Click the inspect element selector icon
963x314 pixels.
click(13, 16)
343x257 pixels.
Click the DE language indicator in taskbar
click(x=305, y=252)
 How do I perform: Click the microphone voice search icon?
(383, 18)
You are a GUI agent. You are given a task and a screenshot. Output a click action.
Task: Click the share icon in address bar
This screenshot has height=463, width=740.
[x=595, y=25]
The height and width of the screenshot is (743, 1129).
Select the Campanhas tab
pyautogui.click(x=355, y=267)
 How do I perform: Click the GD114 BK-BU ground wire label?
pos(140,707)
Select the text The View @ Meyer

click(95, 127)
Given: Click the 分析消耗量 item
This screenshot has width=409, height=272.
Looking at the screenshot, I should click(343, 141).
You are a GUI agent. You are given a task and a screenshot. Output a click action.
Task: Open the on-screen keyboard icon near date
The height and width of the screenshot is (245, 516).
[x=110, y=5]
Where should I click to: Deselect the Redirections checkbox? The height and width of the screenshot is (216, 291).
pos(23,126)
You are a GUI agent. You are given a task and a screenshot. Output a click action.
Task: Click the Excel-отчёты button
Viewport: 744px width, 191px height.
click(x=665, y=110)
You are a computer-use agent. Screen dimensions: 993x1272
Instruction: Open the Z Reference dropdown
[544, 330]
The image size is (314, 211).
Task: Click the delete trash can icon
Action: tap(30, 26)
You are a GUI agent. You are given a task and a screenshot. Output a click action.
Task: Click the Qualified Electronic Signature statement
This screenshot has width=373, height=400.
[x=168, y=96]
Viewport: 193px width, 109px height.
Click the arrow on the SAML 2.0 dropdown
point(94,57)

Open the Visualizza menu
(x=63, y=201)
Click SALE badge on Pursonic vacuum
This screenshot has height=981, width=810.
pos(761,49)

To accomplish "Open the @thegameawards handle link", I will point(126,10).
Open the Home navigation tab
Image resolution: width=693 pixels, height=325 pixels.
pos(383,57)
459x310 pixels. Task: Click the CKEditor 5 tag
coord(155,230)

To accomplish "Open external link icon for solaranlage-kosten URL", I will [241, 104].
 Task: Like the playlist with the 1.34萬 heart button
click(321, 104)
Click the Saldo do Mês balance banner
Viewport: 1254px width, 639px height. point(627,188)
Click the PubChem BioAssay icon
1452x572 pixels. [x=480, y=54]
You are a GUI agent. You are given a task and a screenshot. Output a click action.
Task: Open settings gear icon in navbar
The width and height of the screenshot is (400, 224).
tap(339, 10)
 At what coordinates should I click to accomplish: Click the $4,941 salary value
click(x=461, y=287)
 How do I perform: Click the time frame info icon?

----

▶ _What to do_:
Return the material exactly as it stands.

▶ _Reply_:
Click the inspect element selector icon
963x314 pixels.
click(13, 16)
343x257 pixels.
Click the DE language indicator in taskbar
click(x=305, y=252)
 How do I perform: Click the microphone voice search icon?
(383, 18)
You are a GUI agent. You are given a task and a screenshot. Output a click action.
Task: Click the share icon in address bar
This screenshot has height=463, width=740.
[x=595, y=25]
The height and width of the screenshot is (743, 1129).
Select the Campanhas tab
pyautogui.click(x=355, y=267)
 How do I perform: Click the GD114 BK-BU ground wire label?
pos(140,707)
Select the text The View @ Meyer

click(95, 127)
Given: Click the 分析消耗量 item
This screenshot has width=409, height=272.
Looking at the screenshot, I should click(343, 141).
You are a GUI agent. You are given a task and a screenshot. Output a click action.
Task: Open the on-screen keyboard icon near date
The height and width of the screenshot is (245, 516).
[x=110, y=5]
Where should I click to: Deselect the Redirections checkbox? The height and width of the screenshot is (216, 291).
pos(23,126)
You are a GUI agent. You are given a task and a screenshot. Output a click action.
Task: Click the Excel-отчёты button
Viewport: 744px width, 191px height.
click(x=665, y=110)
You are a computer-use agent. Screen dimensions: 993x1272
Instruction: Open the Z Reference dropdown
[544, 330]
The image size is (314, 211).
Task: Click the delete trash can icon
Action: tap(30, 26)
You are a GUI agent. You are given a task and a screenshot. Output a click action.
Task: Click the Qualified Electronic Signature statement
This screenshot has width=373, height=400.
[x=168, y=96]
Viewport: 193px width, 109px height.
Click the arrow on the SAML 2.0 dropdown
point(94,57)

Open the Visualizza menu
(x=63, y=201)
Click SALE badge on Pursonic vacuum
This screenshot has height=981, width=810.
pos(761,49)

To accomplish "Open the @thegameawards handle link", I will point(126,10).
Open the Home navigation tab
Image resolution: width=693 pixels, height=325 pixels.
pos(383,57)
459x310 pixels. Task: Click the CKEditor 5 tag
coord(155,230)

To accomplish "Open external link icon for solaranlage-kosten URL", I will [241, 104].
 Task: Like the playlist with the 1.34萬 heart button
click(321, 104)
Click the Saldo do Mês balance banner
Viewport: 1254px width, 639px height. point(627,188)
Click the PubChem BioAssay icon
1452x572 pixels. [x=480, y=54]
You are a GUI agent. You are given a task and a screenshot. Output a click action.
Task: Open settings gear icon in navbar
The width and height of the screenshot is (400, 224).
tap(339, 10)
 At what coordinates should I click to accomplish: Click the $4,941 salary value
click(x=461, y=287)
 How do I perform: Click the time frame info icon?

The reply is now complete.